Those who are adept at Python can convert this to Unicode codepoints, as desired.
23 -
Thank you, Kent.
0 -
Thanks, everybody. The glyphs I've highlighted seem to cover all of these except for these two languages.
Abkhaz (7000 speakers/22 glyphs) ӶҔҼҾӠҞҨҦҬҲҴӷҕҽҿӡҟҩҧҭҳҵ
Kildin Sami (600 speakers/18 glyphs) ЙҊӅӍӉӇҎҌӬйҋӆӎӊӈҏҍӭ0 -
Frode — Thanks for directing me to that PDF. Kildin Sami was definitely one of the more difficult to find any consistent information for. It was hard to ascertain whether the lengthened vowels were truly alphabetic. And most of those do not have codepoints anyway.
I see that in the version of my data I posted above, the Ӣӣ and Ӯӯ went missing.
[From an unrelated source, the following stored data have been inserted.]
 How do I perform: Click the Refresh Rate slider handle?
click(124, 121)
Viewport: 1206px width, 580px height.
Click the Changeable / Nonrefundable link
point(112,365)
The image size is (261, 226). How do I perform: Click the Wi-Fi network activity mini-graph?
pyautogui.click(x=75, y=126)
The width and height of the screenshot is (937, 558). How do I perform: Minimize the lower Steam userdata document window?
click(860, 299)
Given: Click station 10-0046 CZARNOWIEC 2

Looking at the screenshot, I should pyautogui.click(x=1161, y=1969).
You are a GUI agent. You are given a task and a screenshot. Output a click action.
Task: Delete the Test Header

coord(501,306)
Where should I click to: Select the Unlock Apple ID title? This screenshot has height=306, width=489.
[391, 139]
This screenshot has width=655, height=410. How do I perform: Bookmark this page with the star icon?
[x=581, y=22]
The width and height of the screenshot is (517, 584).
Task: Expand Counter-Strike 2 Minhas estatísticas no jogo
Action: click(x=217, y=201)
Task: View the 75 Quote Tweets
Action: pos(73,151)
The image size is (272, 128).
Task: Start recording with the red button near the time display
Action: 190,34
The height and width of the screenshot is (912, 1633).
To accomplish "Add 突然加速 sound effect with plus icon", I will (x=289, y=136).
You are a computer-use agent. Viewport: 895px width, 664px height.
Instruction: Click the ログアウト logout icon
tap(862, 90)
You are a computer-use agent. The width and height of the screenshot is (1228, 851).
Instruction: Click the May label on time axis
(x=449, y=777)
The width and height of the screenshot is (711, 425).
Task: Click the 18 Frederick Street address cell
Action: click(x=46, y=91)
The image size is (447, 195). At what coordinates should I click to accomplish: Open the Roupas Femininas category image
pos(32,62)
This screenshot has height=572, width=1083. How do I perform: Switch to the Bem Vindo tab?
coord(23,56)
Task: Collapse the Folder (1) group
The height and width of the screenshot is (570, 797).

You’ll note my hedged comment at the end of that line about the combining macron. As far as I can tell the ӢӣӮӯ were encoded in Unicode for Tajik; but the rest of the “macroned” vowels for Kildin Sami were never included.
Hard to tell what’s the best approach in a situation like this, where only a few of a pattern of related characters are encoded and the rest must be achieved with combining accents.
But yeah, I suppose the precomposed ӢӣӮӯ should have been left in the listing. They are necessary but not sufficient. (Which may be true of some of the other langs as well; such is the lot of so-called “minority” languages.)
0 -
Is there reason to add Palochka glyph when people just type 1 or uppercase i in practice because there's no keyboard layout for it?0
-
@Joon Park I came here to ask exactly the same question. If you click View all you can see how palochkas are represented in different fonts.
http://www.fileformat.info/info/unicode/char/04c0/fontsupport.htm
http://www.fileformat.info/info/unicode/char/04cF/fontsupport.htm0 -
Ray Larabie said:@Joon Park I came here to ask exactly the same question. If you click View all you can see how palochkas are represented in different fonts.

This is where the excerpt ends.